Primary Category: Performing Arts / Film, TV, Video

Genre: Film

Summary:

Andrew Solomon’s 2012 book Far From the Tree is a study of families with children who are different in all sorts of ways from their parents and siblings to degrees that altered and even threatened family functions and relationships. Years after its publication, director Rachel Dretzin collaborated with Solomon to produce this documentary based on his book. At the time of filming, the children were already adults or were well into their teens. The film looks at how the families came to accept these children and how they sought—with varying success—happiness.  

The documentary focuses on five family scenarios: homosexuality (Solomon’s own story); Down syndrome; dwarfism; murder; and autism.

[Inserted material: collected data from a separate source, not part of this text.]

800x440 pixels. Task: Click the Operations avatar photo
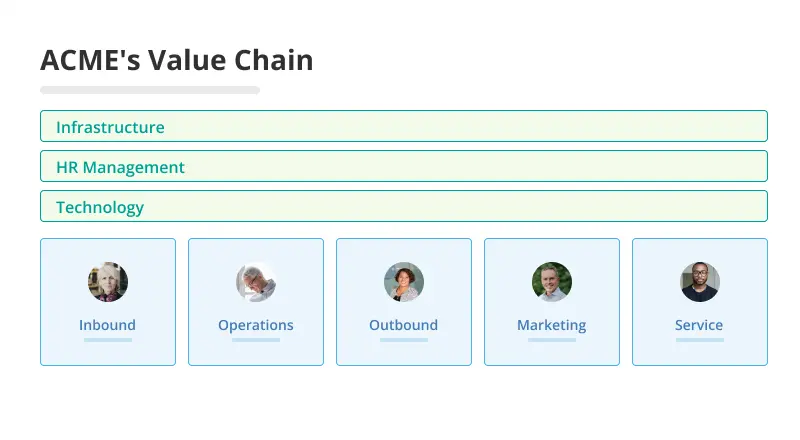(x=256, y=282)
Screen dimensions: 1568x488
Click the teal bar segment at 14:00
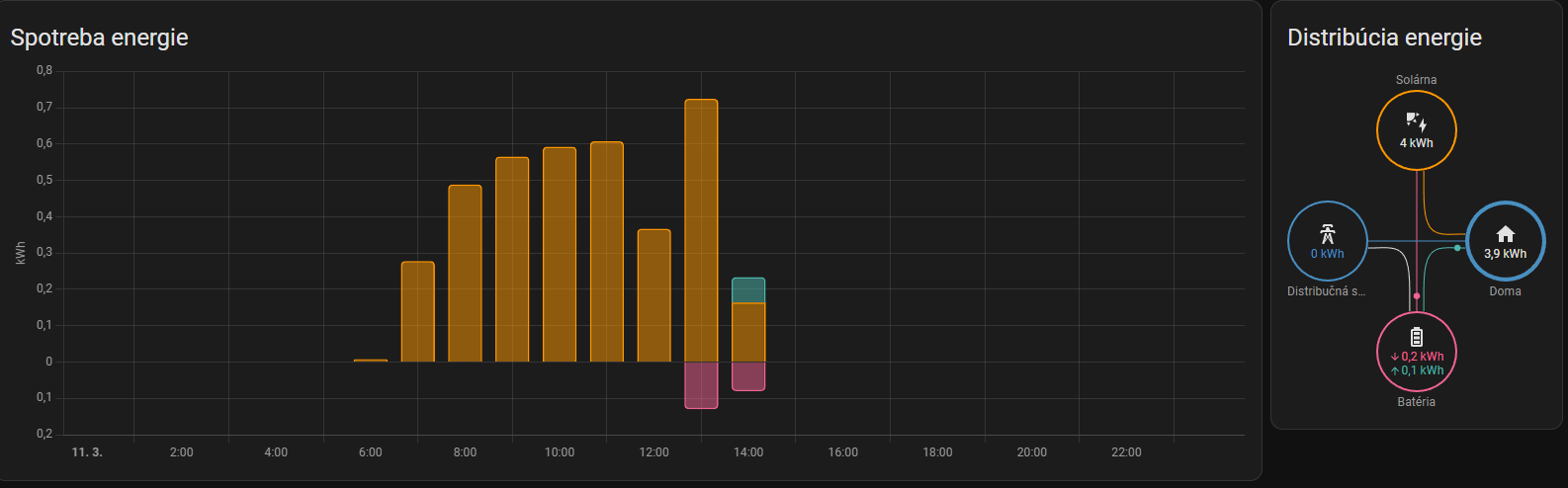point(748,290)
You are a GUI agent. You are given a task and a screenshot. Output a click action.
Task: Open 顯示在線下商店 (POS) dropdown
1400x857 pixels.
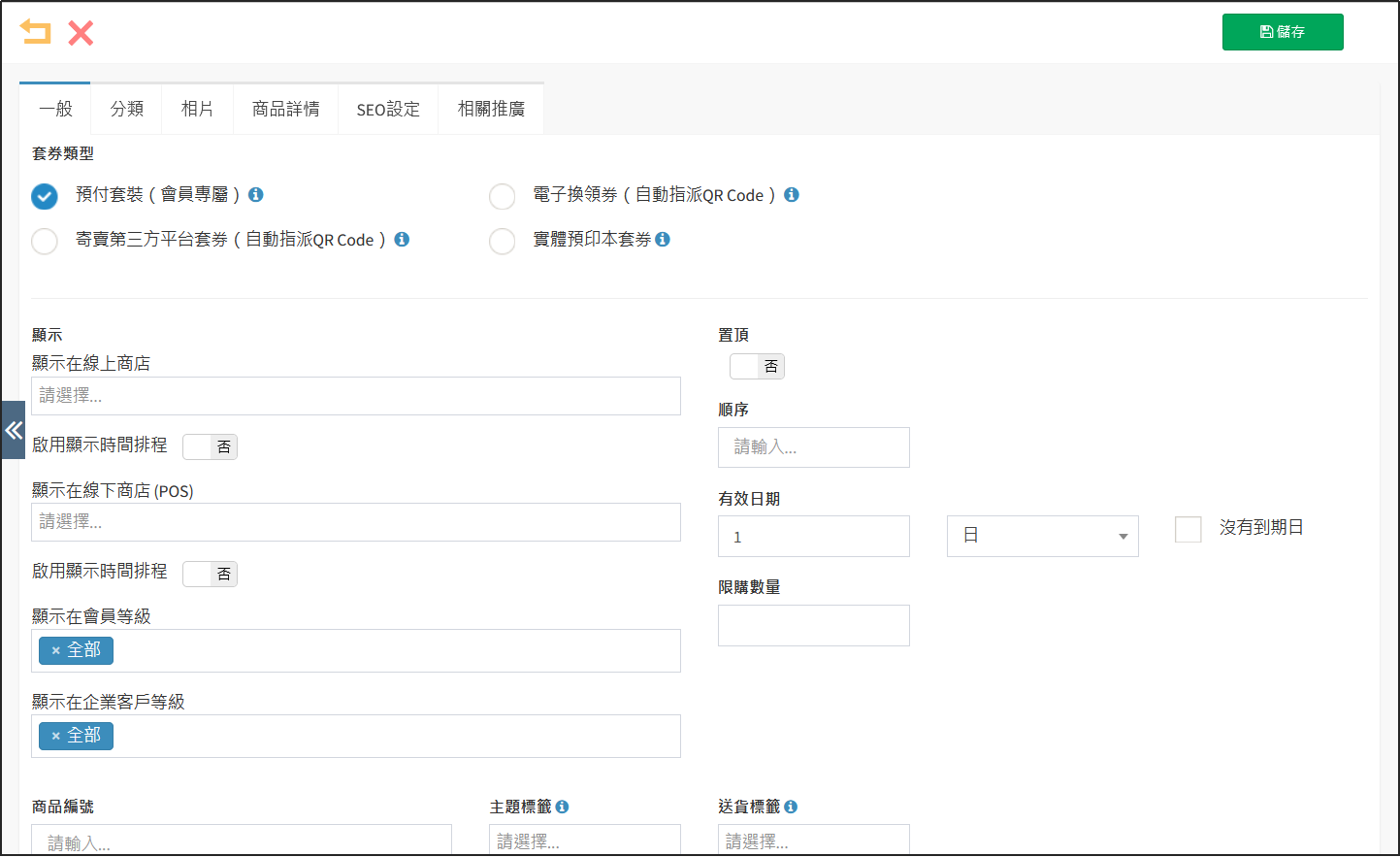coord(355,522)
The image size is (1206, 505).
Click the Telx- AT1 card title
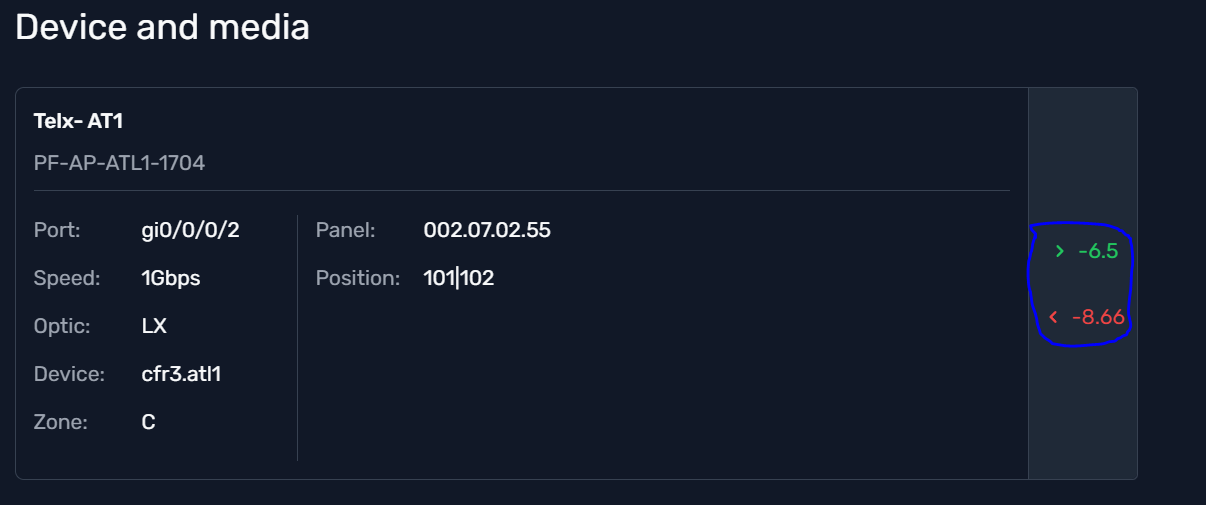coord(78,121)
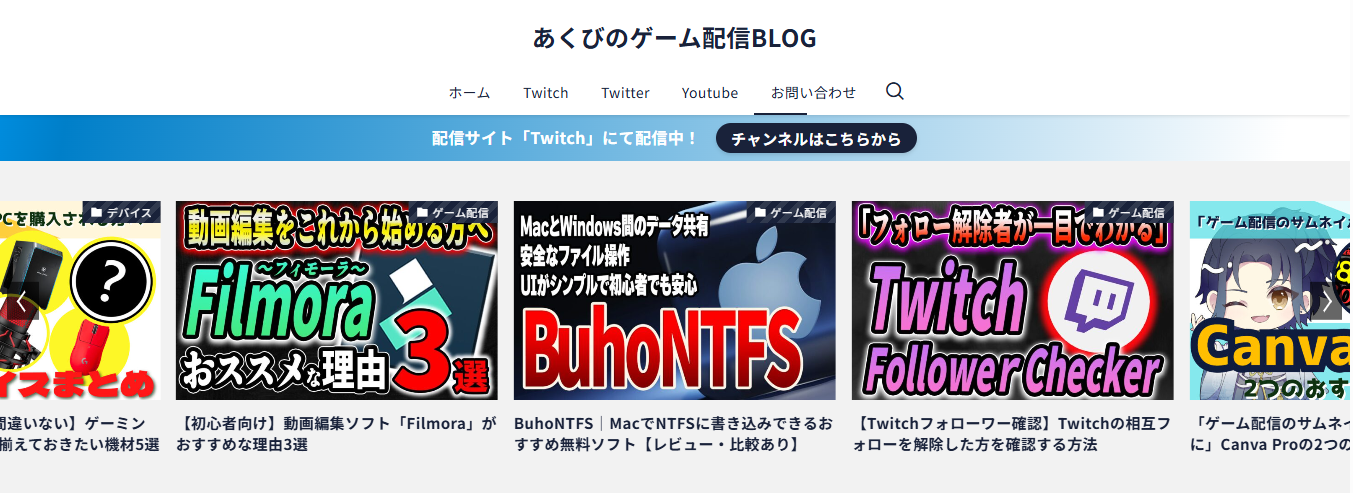Open the あくびのゲーム配信BLOG site title
This screenshot has width=1353, height=493.
pos(675,38)
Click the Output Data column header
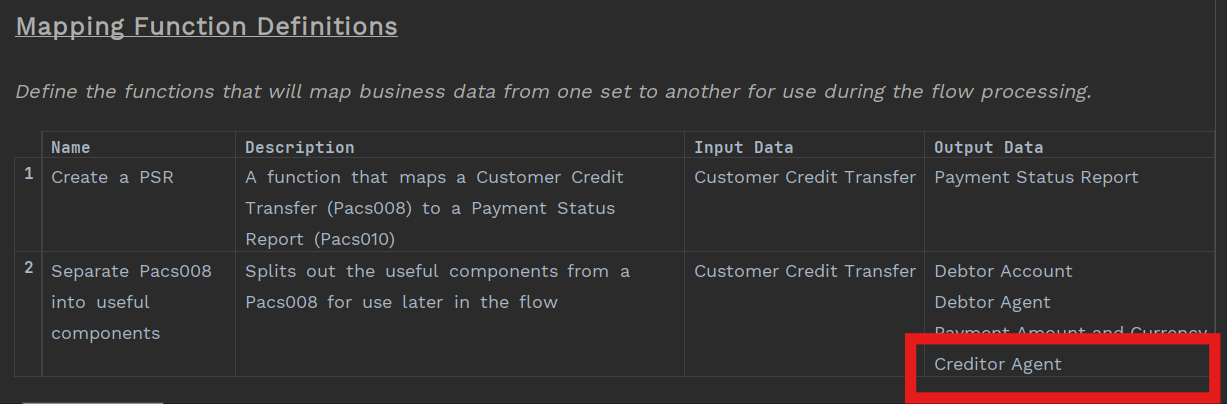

Anyone in these families or anyone who knew these families would never invoke the familiar idiom “the apple doesn’t fall far from the tree” when talking about these children. These apples fell far from the tree, and Solomon builds on that twist to the idiom to characterize the relationship between the affected children and their families as “horizontal.” By extension, Solomon characterizes the relationship of children who are not different from their parents and siblings in any appreciable manner as “vertical.” 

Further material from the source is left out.